ROTEIRO SENTIMENTAL DA CIDADE DE PENEDO

GEORGE SARMENTO

Da varanda do hotel contemplo a placidez do Velho Chico. O vento quente, seco, voraz, afogueia o espírito e atiça a fome. Um bando de garças corta o verde-esmeralda, enquanto os barcos preguiçosamente singram as águas cálidas e silenciosas. Contemplo a bela paisagem através das torres da Igreja Nossa Senhora das Correntes, construída no século XVIII por uma família simpatizante da causa abolicionista, e que hoje é uma jóia do barroco colonial.

Que rio democrático, o São Francisco! Acolhe a todos sem distinção – a imponente balsa da Empresa Fluvial Tupan que faz a travessia para Neópolis, em Sergipe; os barcos coloridos, que levam os passageiros para cidades ribeirinhas em troca de uns poucos reais; as prosaicas canoas de pesca, típicas da região, conduzidas por orgulhosos e destemidos remadores. Suas margens generosas abrigam delicadamente os casais apaixonados que se beijam sob o sol a pino, bêbados que fazem discursos inflamados contra inimigos imaginários, comerciantes anônimos que, aos gritos, tentam atrair os poucos clientes que se aventuram a sair de casa naquela hora do dia.
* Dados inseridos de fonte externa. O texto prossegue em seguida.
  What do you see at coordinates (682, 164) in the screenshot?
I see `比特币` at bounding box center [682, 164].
Em meus devaneios, fico imaginando a chegada de Duarte Coelho, em 1522, para fundar uma povoação que lhe assegurasse os domínios de sua capitania hereditária contra os corsários franceses que infestavam a região em busca do precioso pau-brasil. Olho para frente e chego ao ano de 1637. Vejo os holandeses invadirem a vila, derrubarem as resistências militares e construírem um inexpugnável forte no alto do rochedo, de onde se tinha uma vista inebriante. Conta-se que Maurício de Nassau morou ali por algum tempo só voltando para Olinda em razão do impaludismo que lhe minava a saúde. Ainda hoje, arqueólogos de diversas universidades brasileiras tentam encontrar as fundações do famoso forte, provavelmente fincadas abaixo dos prédios públicos e casarões aristocráticos que circundam a prefeitura da cidade.
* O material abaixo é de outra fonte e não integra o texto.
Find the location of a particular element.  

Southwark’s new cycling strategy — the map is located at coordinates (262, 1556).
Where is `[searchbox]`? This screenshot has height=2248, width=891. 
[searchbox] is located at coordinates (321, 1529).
A procura do legado holandês me faz lembrar um episódio familiar, narrado por parentes idosos, que mexeu muito com minha imaginação infantil. Na década de 30, meu avô paterno era um rico fazendeiro lá para as bandas de União dos Palmares. Um belo dia, uns gringos chegaram em suas terras com mapas, aparelhos de prospecção e uma conversa bonita. Disseram-lhe que holandeses em fuga haviam enterrado um baú contendo milhares de florins de ouro. Se os cálculos estivessem certos, o tesouro seria encontrado e ele ficaria com a metade da fortuna. Dinheiro suficiente para cinco gerações viverem confortavelmente. Desviaram o curso do rio e iniciaram as escavações. Os jornais deram grande destaque ao inusitado acontecimento. Os coronéis da região passavam os dias acompanhando os trabalhos na esperança de testemunhar a grande descoberta. Meu avô, por sua vez, embriagado com a repentina notoriedade, começou a gastar por conta. Contraiu empréstimos bancários, contratou os melhores alfaiates, reformou a casa-grande.
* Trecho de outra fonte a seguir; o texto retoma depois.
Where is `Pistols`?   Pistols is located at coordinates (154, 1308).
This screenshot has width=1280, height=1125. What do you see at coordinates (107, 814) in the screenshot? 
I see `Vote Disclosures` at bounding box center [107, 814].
Numa madrugada chuvosa, a barragem cedeu e o rio retomou seu curso. Foi nessa fatídica noite que ele ficou sabendo que os gringos desapareceram sem deixar rastros, a não ser suas sementes no ventre de duas cablocas do engenho. Completamente falido e alvo de comentários jocosos, mergulhou em profunda depressão, da qual jamais se recuperou. Resultado: fiquei privado para sempre das preciosas moedas de ouro que passariam para mim como quinhão hereditário. Até hoje fico a me perguntar se os florins foram encontrados pelos espertalhões ou se tudo não passou de uma aventura malograda de exploradores inexperientes.

O fim de tarde se aproxima. Como é lindo o pôr do sol e o reflexo dos seus raios tingindo as águas do rio de tons avermelhados! Estou em Penedo na condição de padrinho da primeira turma de bacharéis em Direito da Fundação Raimundo Marinho. Fui um dos responsáveis pela autorização do curso e pela implantação do escritório de prática jurídica, que presta assistência gratuita à população carente. Isso me valeu o convite e o honroso título honorífico. A cerimônia acontece no Teatro 7 de setembro, projetado pelo arquiteto Luiz Lucariny e construído em 1884. O teatro não é grande. Mas é aconchegante, charmoso e está em bom estado de conservação. Perfeito para uma noite de gala.

Penedo é uma cidade de muitos encantos. Os monumentos devem ser visitados sem pressa. Vale a pena conhecer o oratório da forca, construído em 1769 para abrigar os condenados na última noite de suas vidas. Ali o escravo fujão, o ladrão de gado ou o homicida ficavam em oração à espera do enforcamento, repetindo desconhecidas palavras em latim extraídas do breviário de um jesuíta piedoso . Pediam perdão pelos pecados não cometidos, pela vida miserável que levaram, pela liberdade que lhes foi negada, pela viúva e filhos que ficariam desamparados.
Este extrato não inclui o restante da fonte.